Next, we perform Principal Component Analysis (PCA) to explore the data. DESeq2 provides a built-in function, plotPCA()
, which uses ggplot2 for visualisation, taking the rld
(or the vst
) object as input.
Since the treatment is the principal condition of interest in our metadata, we will use the condition
information from our metadata to plot the PCA:
#### Plot PCA ####
pca_plot <- plotPCA(rld, intgroup = "condition")
# Save the plot
ggsave("de_results/pca_plot.png", plot = pca_plot, width = 6, height = 5, dpi = 300)
The second essential step in QC analysis is hierarchical clustering. Although DESeq2 does not have a built-in function for this analysis, we can use the pheatmap()
function from the pheatmap package.
We will extract the matrix of rlog-transformed counts from the rld
object (pheatmap input), compute pairwise correlations and plot the heatmap:
#### Plot sample to sample distance (hierarchical clustering) ####
# Extract the matrix of rlog-transformed counts from the rld object
sampleDists <- dist(t(assay(rld))) # Calculate pairwise distances between samples using the dist() function with Euclidean distance as the default method.
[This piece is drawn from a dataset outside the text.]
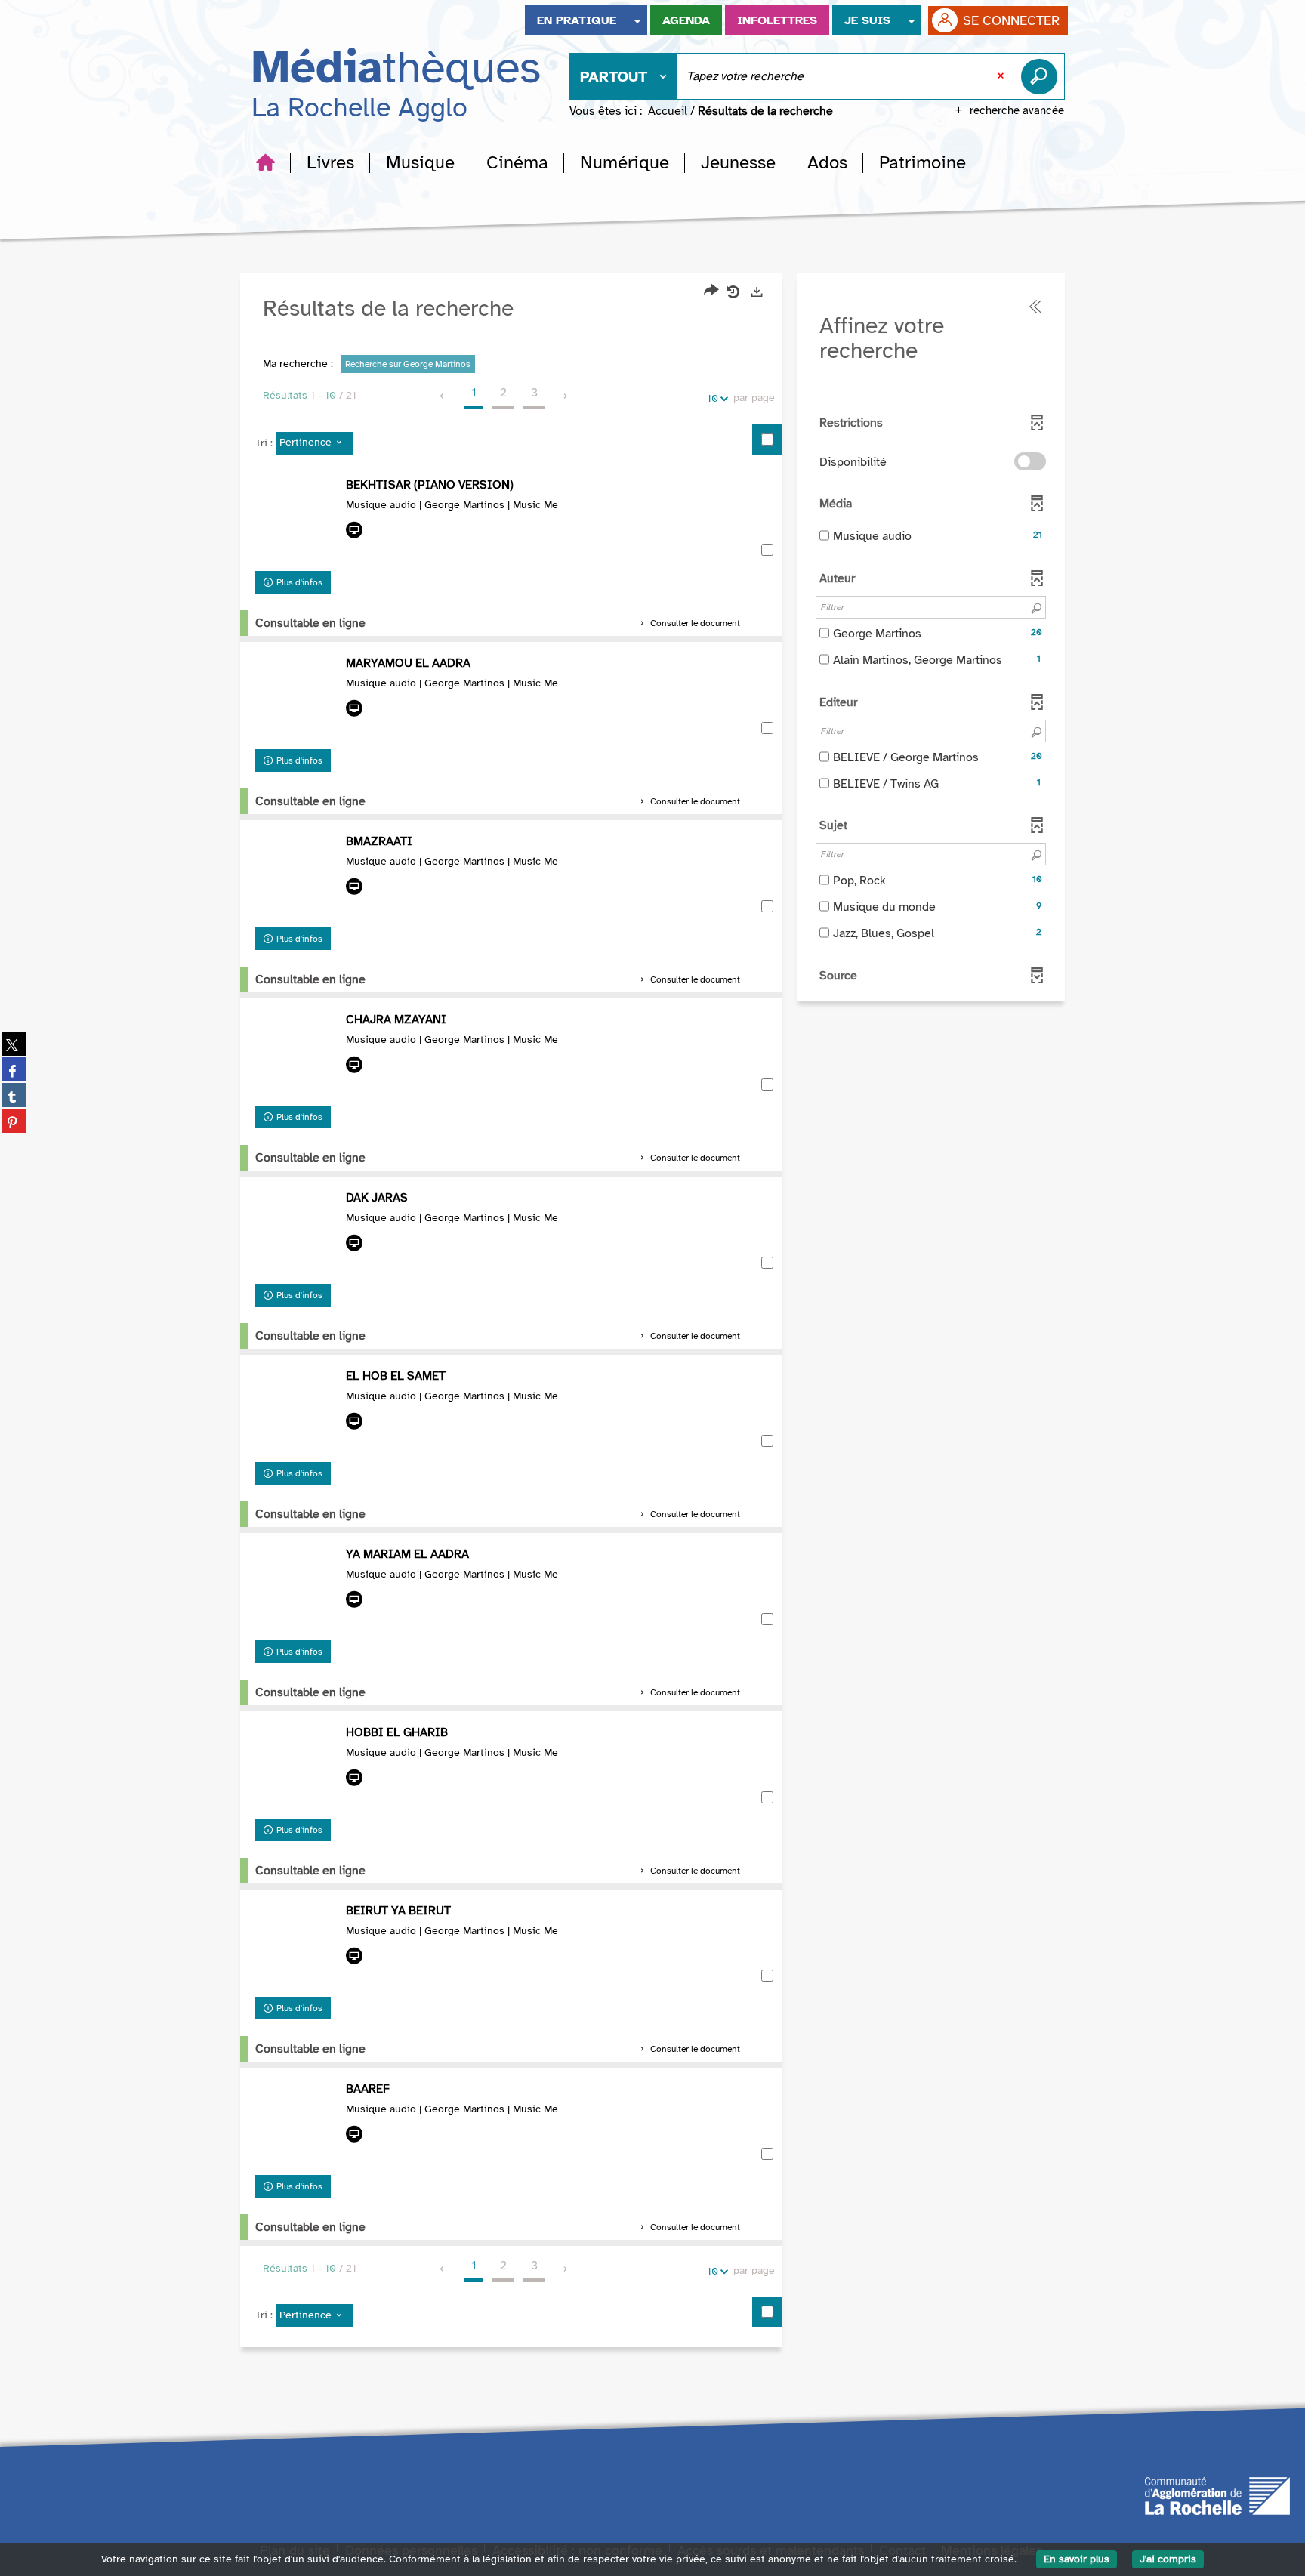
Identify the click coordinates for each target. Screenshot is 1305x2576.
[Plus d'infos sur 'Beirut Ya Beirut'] (296, 1946)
By transposing the matrix with t(), we ensure that samples become rows and genes become columns, so that the dist function computes pairwise distances between samples.
# Convert distances to a matrix
sampleDistMatrix <- as.matrix(sampleDists)
# Set the row and column names of the distance matrix
rownames(sampleDistMatrix) <- paste(rld$condition, rld$replica, sep = "_")
colnames(sampleDistMatrix) <- paste(rld$condition, rld$replica, sep = "_")
# Define a color palette for the heatmap
colors <- colorRampPalette(rev(brewer.pal(9, "Greens")))(255) # function from RColorBrewer package
# Create the heatmap
clustering_plot <- pheatmap(sampleDistMatrix,
clustering_distance_rows = sampleDists,
clustering_distance_cols = sampleDists,
col = colors,
fontsize_col = 8,
fontsize_row = 8)
# Save the plot
ggsave("de_results/clustering_plot.png", plot = clustering_plot, width = 6, height = 5, dpi = 300)
The normalised counts stored in the dds
can be inspected with the counts()
function and saved in our results folder:
#### Inspect the normalised counts ####
# Display the first few rows of the normalised counts to inspect the data
head(counts(dds_final, normalized = TRUE))
# Display the first few rows of the raw counts (not normalised) to compare with the normalised counts
head(counts(dds_final))
# Convert the normalised counts from the DESeq2 object to a tibble
normalised_counts <- as_tibble(counts(dds_final, normalized = TRUE))
# Add a column for gene names to the normalised counts tibble
normalised_counts$gene <- rownames(counts(dds_final))
# Relocate the gene column to the first position
normalised_counts <- normalised_counts %>%
relocate(gene, .before = control_rep1)
# Save the normalised counts
write.csv(normalised_counts, file = "de_results/normalised_counts.csv")
The results()
function in DESeq2 is used to extract the results of the DE analysis. This function takes the dds
object as input and returns a DataFrame containing the results of the analysis:
-
baseMean: the average expression level of the gene across all samples;
-
log2FoldChange: the log2 fold change of the gene between the condition of interest and the reference level;
-
lfcSE: the standard error of the log2 fold change;
-
stat: the Wald statistic, which is used to calculate the p-value;
-
pvalue: the p-value from the Wald test indicates the probability of observing the measured difference in gene expression (log2 fold change) by chance, assuming no true difference exists (null hypothesis). A low p-value suggests that the observed expression change between samples is unlikely due to random chance, so we can reject the null hypothesis --> the gene is differentially expressed;
-
padj: the adjusted p-value, which takes into account multiple testing corrections, (Benjamini-Hochberg method default) to control the false discovery rate;
The results()
function returns the results for all genes in the analysis with an adjusted p-value below a specific FDR cutoff, set by default to 0.1. This threshold can be modified with the parameter alpha
. The results()
function can also be customised to filter the results based on certain criteria (log2 fold change or padj) or to set a specific contrast (specific comparison between two or more levels).
Tip
The order of the contrast names determines the direction of the fold change that is reported in the results. Specifically, the first level of the contrast is the condition of interest and the second level is the reference level.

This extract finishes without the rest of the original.